By attaching their development to projects of their own, it’s enabled students to learn skills in ways relevant to their vision. For instance, Joblove—a film major and IDEAS minor who enrolled in the class to go deeper on visual effects—studied reference material and worked with his instructors to hypothesize a bespoke approach to transfer his visage inside an astronaut’s helmet using Blender. “You’re learning the bleeding-edge software, but there’s also a focus on what it means to work with people who are also pushing this technology,” Joblove says. “It’s more about learning through experience.”
Beyond building practical skills, the course probes deeper issues surrounding music videos, from high-level questions about the format’s historical power brokers—as Harris-Babou says: “Who gets to have their image recorded and taken, who has control over that [process], and how has it developed in tandem with technologies?”—to their effect on seemingly neutral tools. When students trained to use the roto brush in AfterEffects to separate motion from the background, for example, they also learned about the history of rotoscoping in transposing the motions of Black dancers onto cartoon characters, a process intended to make such movements more palatable to white American audiences, Harris-Babou says.
Video by Nina Kibria ’27
Ultimately, the class amounts to a thorough education in an elastic mode of expression. “There are no rules for the music video,” Bermudez says. “The storytelling could be entirely surreal or nonlinear. You don’t have to follow a narrative structure.

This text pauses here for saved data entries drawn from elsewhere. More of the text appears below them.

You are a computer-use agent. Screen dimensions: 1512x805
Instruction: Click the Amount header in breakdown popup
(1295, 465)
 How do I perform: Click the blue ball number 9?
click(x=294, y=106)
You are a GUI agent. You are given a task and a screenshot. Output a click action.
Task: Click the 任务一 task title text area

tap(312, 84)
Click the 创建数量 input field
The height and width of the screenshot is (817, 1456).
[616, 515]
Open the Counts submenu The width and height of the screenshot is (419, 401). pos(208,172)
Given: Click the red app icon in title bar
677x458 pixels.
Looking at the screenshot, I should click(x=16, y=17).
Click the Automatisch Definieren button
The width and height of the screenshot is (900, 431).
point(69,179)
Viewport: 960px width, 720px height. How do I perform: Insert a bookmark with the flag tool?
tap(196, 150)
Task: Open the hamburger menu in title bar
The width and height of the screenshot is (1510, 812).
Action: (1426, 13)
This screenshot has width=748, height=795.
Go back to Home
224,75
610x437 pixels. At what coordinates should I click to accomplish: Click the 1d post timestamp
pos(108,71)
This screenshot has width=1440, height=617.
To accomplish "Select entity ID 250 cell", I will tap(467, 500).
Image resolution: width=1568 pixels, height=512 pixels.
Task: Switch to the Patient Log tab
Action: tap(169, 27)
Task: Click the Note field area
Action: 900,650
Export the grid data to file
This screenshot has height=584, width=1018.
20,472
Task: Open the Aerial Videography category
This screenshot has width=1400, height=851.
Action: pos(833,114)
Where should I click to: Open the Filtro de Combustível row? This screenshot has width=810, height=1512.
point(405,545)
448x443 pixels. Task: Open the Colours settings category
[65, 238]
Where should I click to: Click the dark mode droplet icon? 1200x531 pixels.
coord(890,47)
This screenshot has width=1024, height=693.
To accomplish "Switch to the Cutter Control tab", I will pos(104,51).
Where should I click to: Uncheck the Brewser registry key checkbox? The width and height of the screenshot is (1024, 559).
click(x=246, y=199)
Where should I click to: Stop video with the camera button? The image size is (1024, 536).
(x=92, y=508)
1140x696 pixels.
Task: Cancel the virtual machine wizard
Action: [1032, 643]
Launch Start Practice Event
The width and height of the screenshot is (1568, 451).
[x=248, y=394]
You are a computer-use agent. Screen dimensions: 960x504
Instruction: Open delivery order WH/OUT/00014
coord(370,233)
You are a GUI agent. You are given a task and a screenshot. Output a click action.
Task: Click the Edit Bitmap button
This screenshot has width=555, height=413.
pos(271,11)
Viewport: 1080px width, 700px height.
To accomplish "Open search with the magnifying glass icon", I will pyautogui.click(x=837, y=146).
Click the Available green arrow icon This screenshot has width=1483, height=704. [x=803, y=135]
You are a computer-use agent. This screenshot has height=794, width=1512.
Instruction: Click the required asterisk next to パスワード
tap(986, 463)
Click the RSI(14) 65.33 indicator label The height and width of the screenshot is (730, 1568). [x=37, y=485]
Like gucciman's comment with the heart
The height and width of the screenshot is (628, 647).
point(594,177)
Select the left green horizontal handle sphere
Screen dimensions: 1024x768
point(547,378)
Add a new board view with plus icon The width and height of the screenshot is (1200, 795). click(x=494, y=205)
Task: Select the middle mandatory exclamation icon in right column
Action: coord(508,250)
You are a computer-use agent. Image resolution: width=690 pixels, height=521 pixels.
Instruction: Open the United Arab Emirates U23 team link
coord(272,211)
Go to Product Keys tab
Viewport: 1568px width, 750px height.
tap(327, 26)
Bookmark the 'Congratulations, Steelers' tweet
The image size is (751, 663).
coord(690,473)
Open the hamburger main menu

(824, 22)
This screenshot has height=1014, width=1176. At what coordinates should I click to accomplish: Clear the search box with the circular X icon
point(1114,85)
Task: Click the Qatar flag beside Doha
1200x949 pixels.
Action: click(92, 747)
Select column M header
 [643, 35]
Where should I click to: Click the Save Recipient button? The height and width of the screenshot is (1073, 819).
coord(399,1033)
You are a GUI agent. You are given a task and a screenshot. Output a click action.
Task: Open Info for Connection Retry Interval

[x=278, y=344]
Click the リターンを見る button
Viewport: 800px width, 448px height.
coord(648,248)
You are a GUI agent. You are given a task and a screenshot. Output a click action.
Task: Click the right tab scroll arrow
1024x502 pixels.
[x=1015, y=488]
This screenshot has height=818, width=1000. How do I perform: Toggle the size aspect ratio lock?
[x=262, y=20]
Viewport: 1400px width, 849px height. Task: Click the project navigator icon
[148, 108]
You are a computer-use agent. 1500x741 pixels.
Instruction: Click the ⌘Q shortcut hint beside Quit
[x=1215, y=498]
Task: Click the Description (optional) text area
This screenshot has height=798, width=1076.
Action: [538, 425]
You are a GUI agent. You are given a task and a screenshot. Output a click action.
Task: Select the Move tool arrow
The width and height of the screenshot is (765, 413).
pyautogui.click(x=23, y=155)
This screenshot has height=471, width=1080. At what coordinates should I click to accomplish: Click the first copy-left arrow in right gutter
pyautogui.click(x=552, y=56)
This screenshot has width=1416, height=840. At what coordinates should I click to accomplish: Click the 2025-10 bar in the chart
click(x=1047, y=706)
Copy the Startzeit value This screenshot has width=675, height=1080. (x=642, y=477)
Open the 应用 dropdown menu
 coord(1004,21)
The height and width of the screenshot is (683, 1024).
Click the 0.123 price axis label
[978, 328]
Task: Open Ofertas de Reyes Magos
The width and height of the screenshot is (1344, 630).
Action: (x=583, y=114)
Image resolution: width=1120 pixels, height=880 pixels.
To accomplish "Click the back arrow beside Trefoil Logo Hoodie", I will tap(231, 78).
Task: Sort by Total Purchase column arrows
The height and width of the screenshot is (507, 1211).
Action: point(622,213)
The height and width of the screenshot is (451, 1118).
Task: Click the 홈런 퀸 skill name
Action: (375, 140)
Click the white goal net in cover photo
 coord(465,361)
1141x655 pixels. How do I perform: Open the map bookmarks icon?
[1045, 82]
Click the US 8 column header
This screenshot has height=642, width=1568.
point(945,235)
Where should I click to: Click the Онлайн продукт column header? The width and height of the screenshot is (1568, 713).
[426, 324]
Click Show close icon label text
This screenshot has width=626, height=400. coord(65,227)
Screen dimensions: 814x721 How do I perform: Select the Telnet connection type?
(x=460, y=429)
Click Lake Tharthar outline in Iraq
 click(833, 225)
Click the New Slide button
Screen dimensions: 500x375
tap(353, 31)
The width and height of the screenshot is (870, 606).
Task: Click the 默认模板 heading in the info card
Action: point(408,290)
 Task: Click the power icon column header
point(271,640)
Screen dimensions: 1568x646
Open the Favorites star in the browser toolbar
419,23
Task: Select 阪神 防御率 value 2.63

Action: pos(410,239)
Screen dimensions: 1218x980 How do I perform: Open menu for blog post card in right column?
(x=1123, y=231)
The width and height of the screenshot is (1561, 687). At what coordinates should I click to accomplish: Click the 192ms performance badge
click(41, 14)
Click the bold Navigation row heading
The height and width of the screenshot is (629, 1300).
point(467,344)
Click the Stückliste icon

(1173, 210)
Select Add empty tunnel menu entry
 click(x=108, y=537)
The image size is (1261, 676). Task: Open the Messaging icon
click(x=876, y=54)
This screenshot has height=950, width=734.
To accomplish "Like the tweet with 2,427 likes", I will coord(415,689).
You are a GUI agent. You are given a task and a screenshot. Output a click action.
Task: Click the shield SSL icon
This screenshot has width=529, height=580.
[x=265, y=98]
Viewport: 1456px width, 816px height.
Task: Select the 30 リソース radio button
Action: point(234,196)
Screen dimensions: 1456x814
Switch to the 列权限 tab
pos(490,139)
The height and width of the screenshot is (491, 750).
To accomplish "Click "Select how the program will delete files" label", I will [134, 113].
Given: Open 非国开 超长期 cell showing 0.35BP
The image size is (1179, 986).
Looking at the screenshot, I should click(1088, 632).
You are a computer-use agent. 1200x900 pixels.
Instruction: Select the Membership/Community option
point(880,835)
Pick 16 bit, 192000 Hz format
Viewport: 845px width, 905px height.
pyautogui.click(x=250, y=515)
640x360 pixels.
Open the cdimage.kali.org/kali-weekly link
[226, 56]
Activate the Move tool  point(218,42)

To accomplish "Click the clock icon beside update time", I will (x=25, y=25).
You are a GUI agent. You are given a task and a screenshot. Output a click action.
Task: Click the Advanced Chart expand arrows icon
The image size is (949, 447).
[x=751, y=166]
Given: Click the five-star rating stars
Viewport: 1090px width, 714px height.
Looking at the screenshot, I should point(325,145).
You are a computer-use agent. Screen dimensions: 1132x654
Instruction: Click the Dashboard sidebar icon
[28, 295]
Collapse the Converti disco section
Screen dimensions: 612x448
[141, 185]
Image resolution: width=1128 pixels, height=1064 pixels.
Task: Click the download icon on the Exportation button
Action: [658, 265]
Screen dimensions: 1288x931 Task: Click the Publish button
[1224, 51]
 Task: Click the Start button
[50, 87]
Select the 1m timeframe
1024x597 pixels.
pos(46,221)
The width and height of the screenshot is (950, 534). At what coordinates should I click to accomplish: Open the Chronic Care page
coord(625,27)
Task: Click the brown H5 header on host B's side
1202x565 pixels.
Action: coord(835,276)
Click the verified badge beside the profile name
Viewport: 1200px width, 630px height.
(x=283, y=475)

The students can explore the subconscious, they can explore desire, and they can create imagery that doesn’t necessarily have to align with any world that we’re used to.”
The project created by Mia Alexander ’26, a film major, doesn’t even exist in a single world: it navigates between them. “Broken down very simply, this weirdo outcast gamer femcel character falls in love with this unattainable manic pixie dream girl,” Alexander says, “and tries to win her over, but can only really express her true feelings in the form of this imaginary video game.” The execution is a little like Mortal Kombat meets Scott Pilgrim.
Video by Mia Alexander ’26
Alexander initially planned on pairing the concept with a Weezer song until her roommates asked her to couple it with a song by their band, Passenger Princess. So, following an eight-hour shoot, Alexander recruited the members of Passenger Princess to climb into motion-capture suits and perform movements she’d later map onto the video game characters in Blender. “It’s incredibly unique to Wesleyan that we’re able to access these facilities,” she says. “I can just walk into the DDC and book the [motion capture studio] for 6 p.m., and you can’t do that basically anywhere else.”
For Alexander, the course was illuminating. It provided her introduction to virtual production. It revealed the pervasiveness of computer-generated imagery throughout our entire media landscape. It filled her with a new appreciation for the art of music videos. Put succinctly, she says, “It’s my favorite class that I’ve taken at Wesleyan.”
Lead image: Inside Wesleyan’s Digital Design Commons, creators can access top-shelf technology—including motion capture suits that turn the wearer’s movements into three-dimensional digital images—to execute ambitious projects that were once out of reach.